__Input records__:
========================================================================
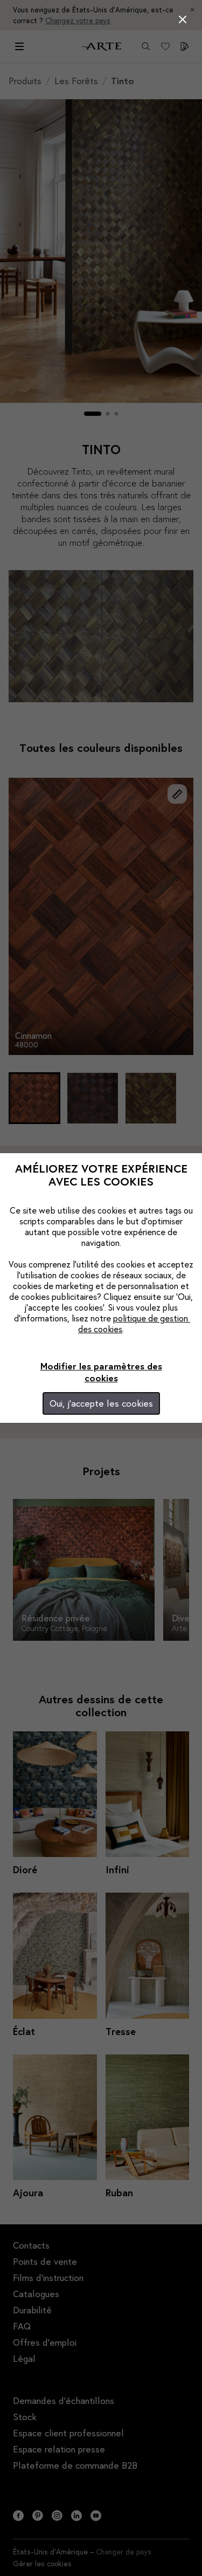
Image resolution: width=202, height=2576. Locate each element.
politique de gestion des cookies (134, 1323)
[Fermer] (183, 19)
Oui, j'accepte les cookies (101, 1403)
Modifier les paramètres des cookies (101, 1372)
========================================================================
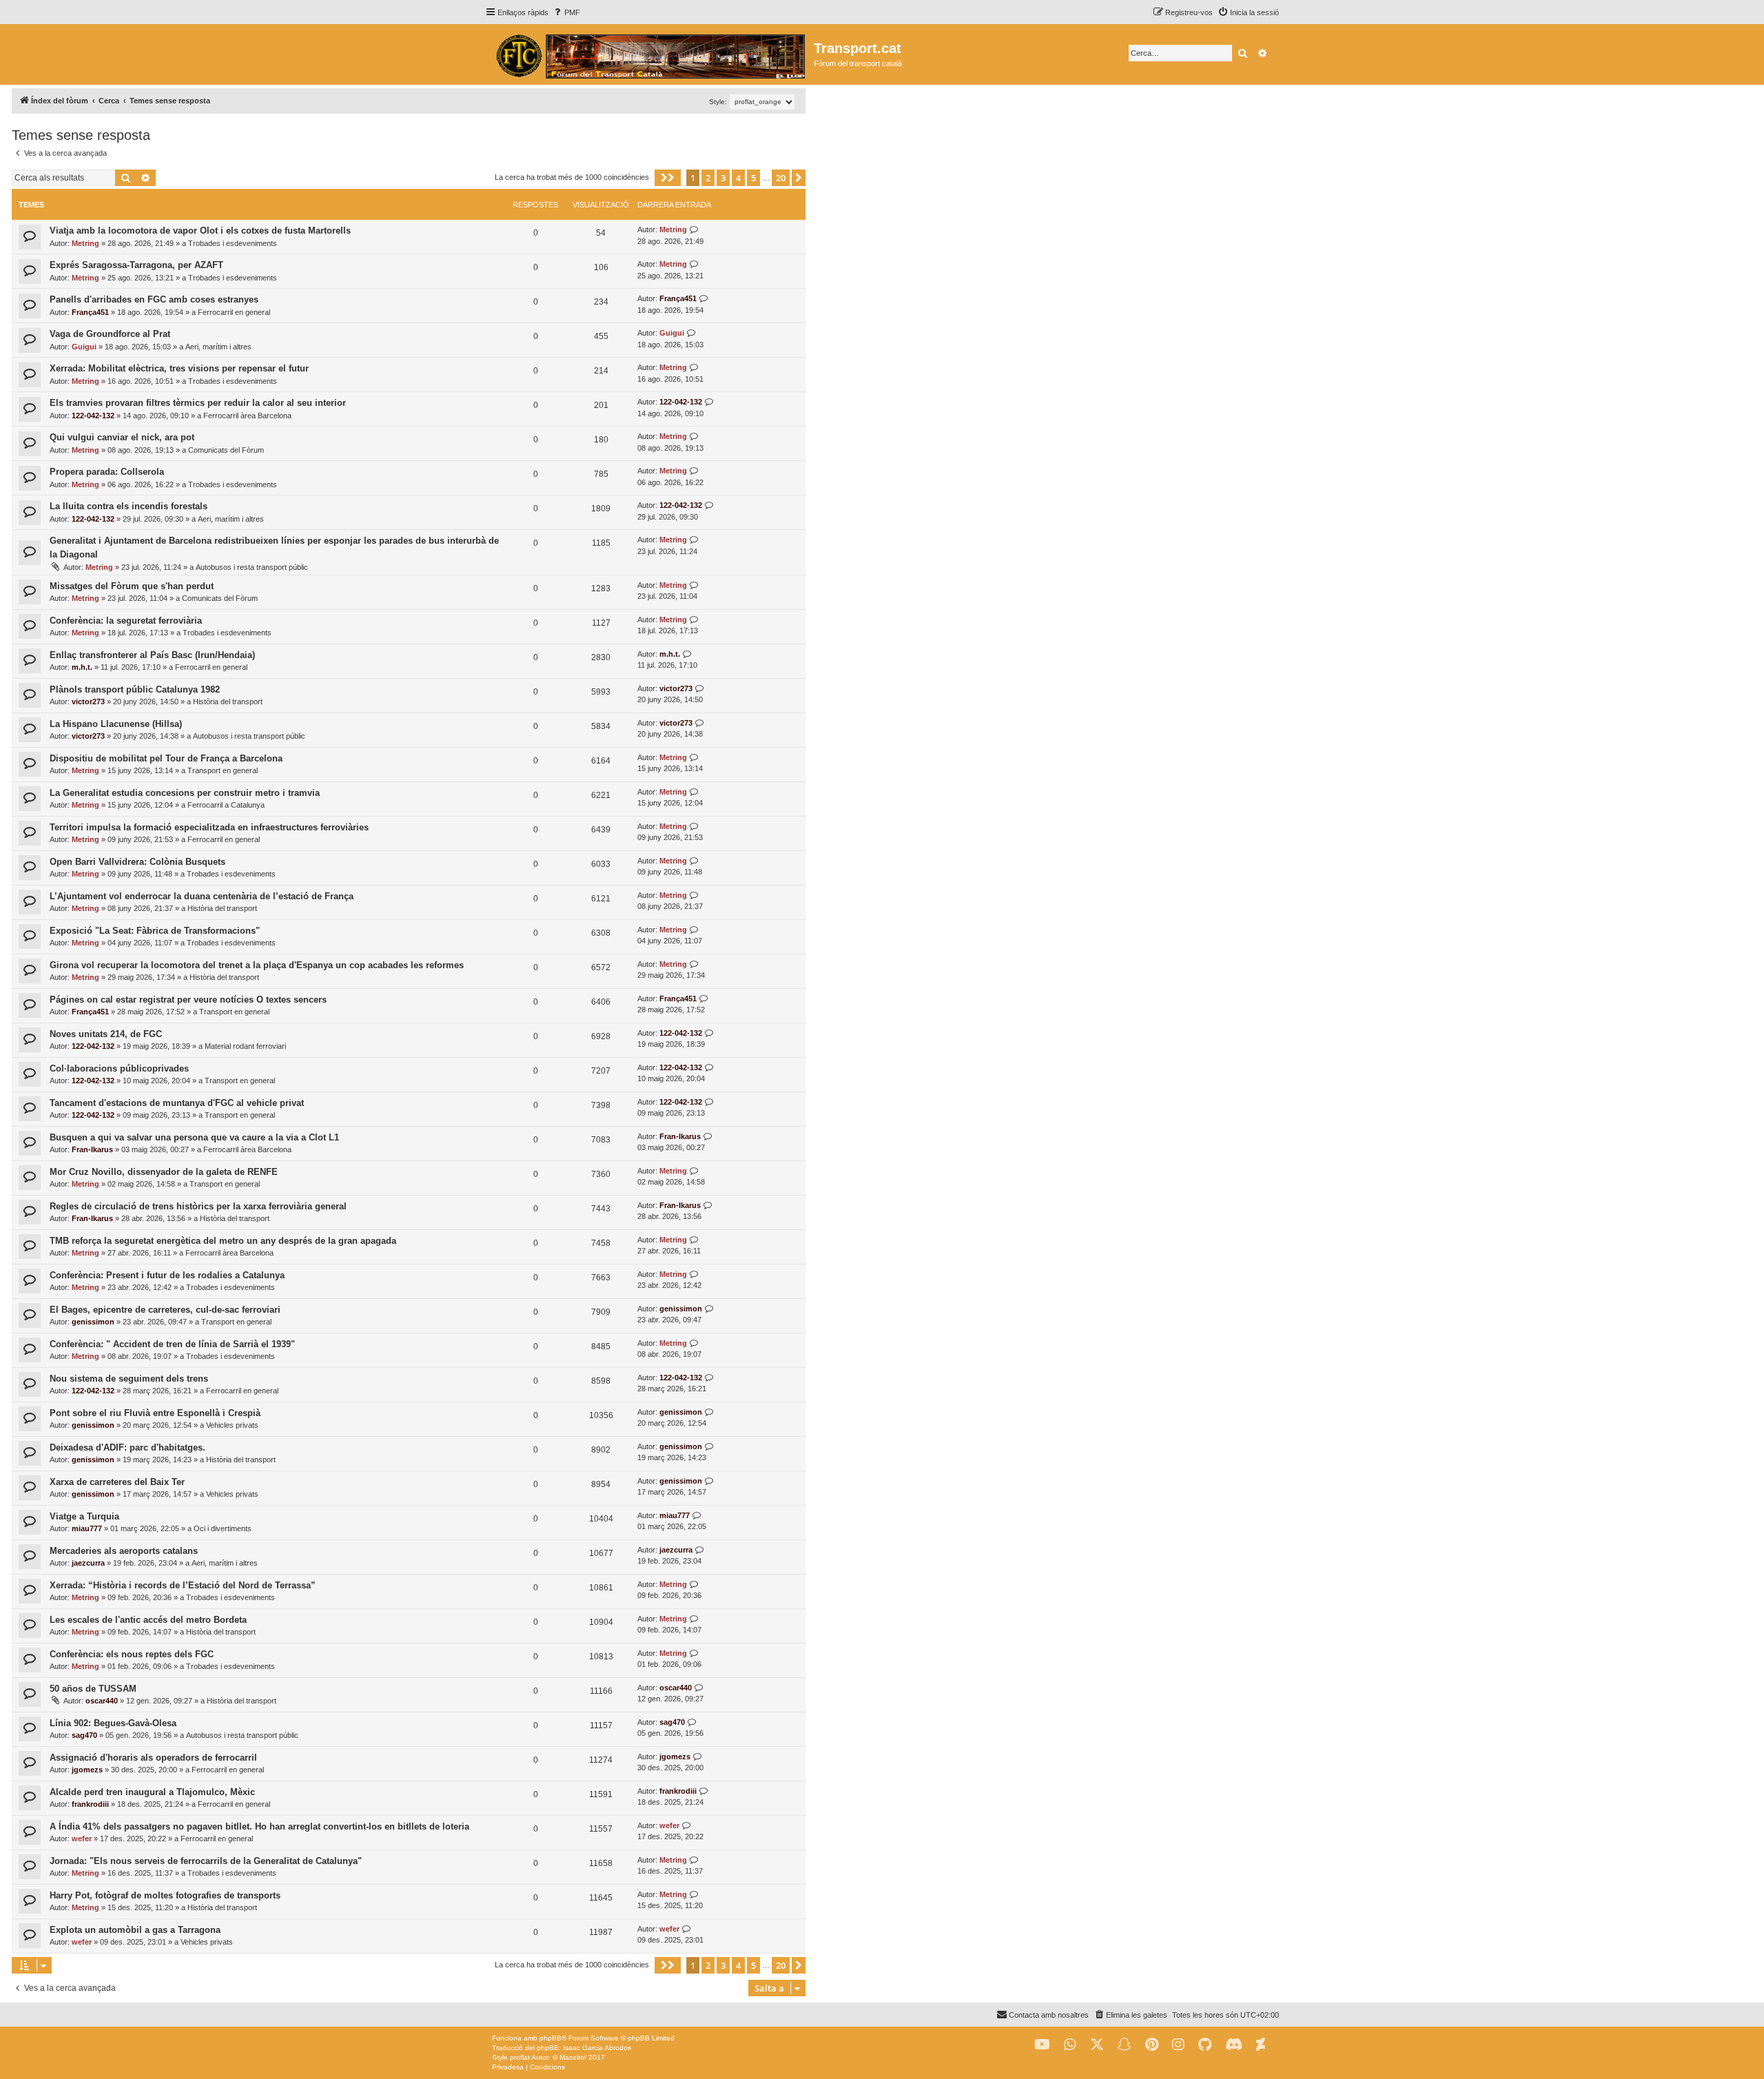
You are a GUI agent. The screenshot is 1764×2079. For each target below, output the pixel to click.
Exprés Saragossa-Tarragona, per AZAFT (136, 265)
========================================================================
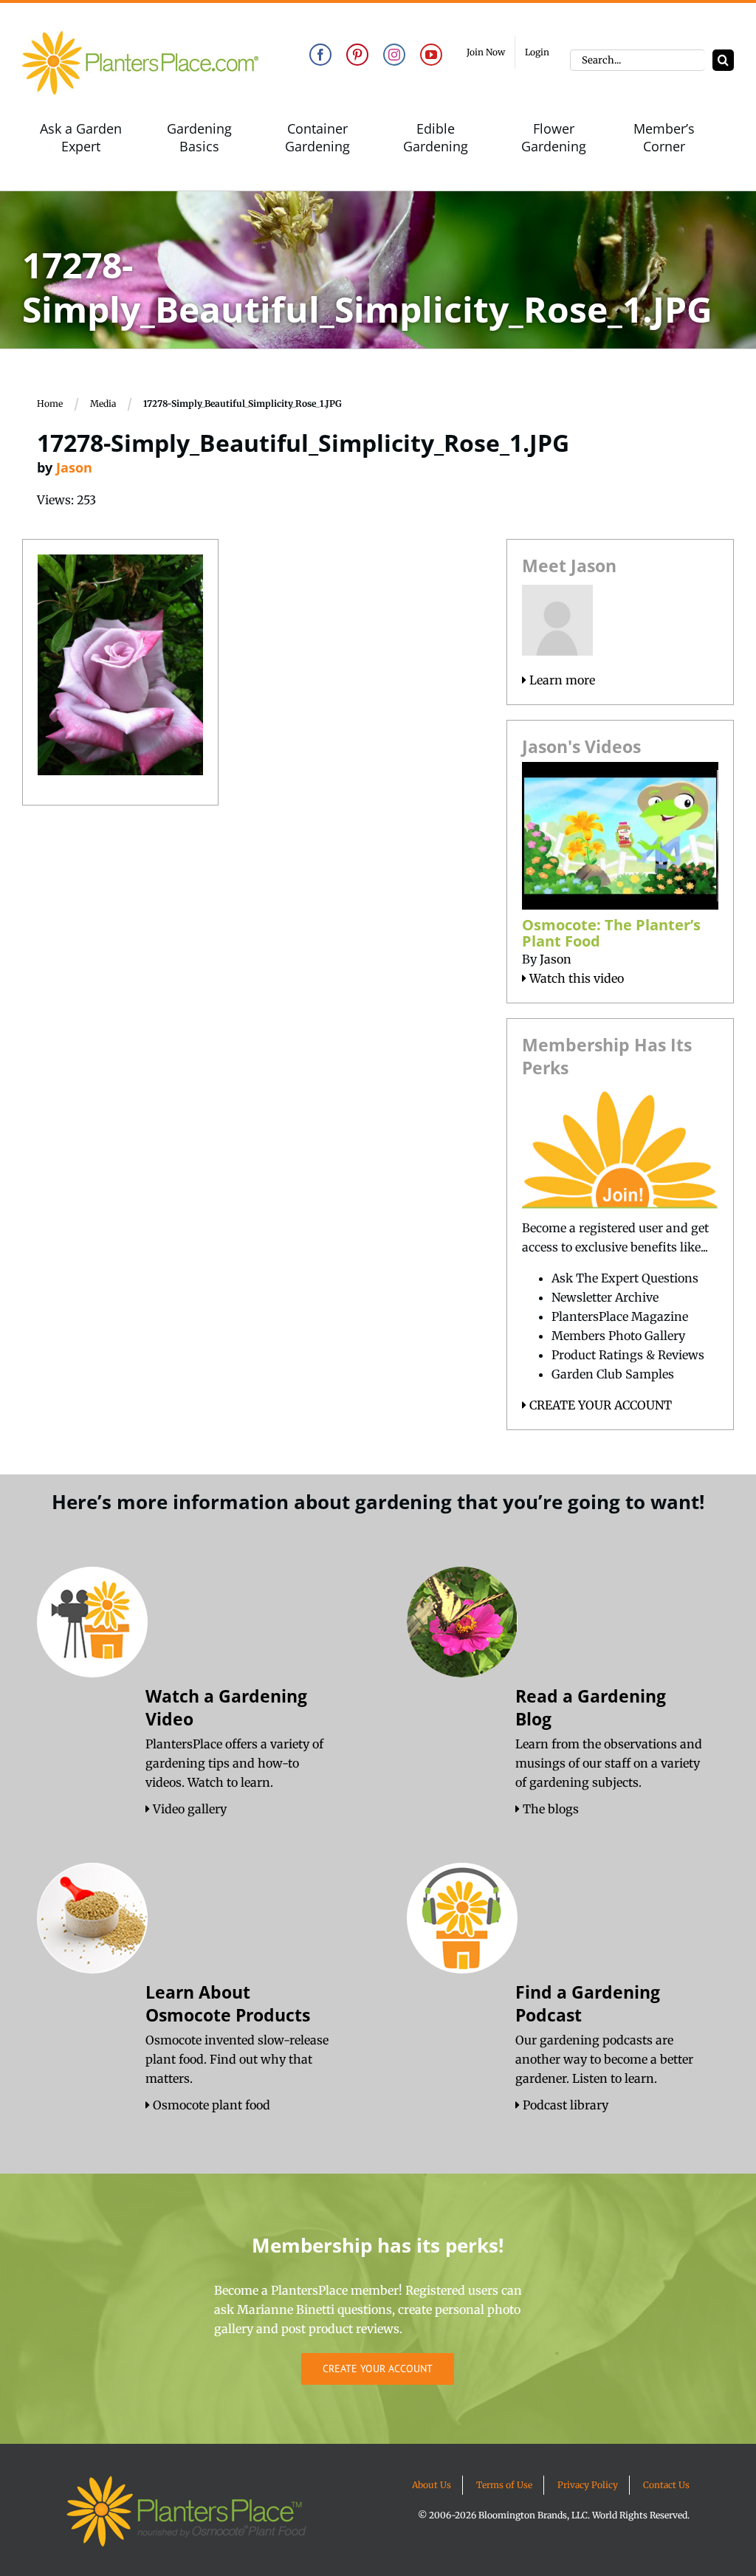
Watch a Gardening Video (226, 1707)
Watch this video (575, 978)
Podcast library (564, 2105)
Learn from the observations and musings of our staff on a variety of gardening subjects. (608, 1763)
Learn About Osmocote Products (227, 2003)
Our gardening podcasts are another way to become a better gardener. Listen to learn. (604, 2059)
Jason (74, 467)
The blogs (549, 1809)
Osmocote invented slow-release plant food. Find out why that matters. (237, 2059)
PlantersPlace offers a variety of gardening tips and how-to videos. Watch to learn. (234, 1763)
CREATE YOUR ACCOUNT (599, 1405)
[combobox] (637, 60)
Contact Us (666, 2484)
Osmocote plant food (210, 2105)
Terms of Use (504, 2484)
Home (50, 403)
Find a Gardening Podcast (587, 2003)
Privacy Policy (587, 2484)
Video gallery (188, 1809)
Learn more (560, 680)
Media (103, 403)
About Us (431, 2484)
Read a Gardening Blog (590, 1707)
========================================================================
__Directions for this task__: Show all lines in the entries above where the word "food" appears.

__Result__:
Osmocote invented slow-release plant food. Find out why that matters. (237, 2059)
Osmocote plant food (210, 2105)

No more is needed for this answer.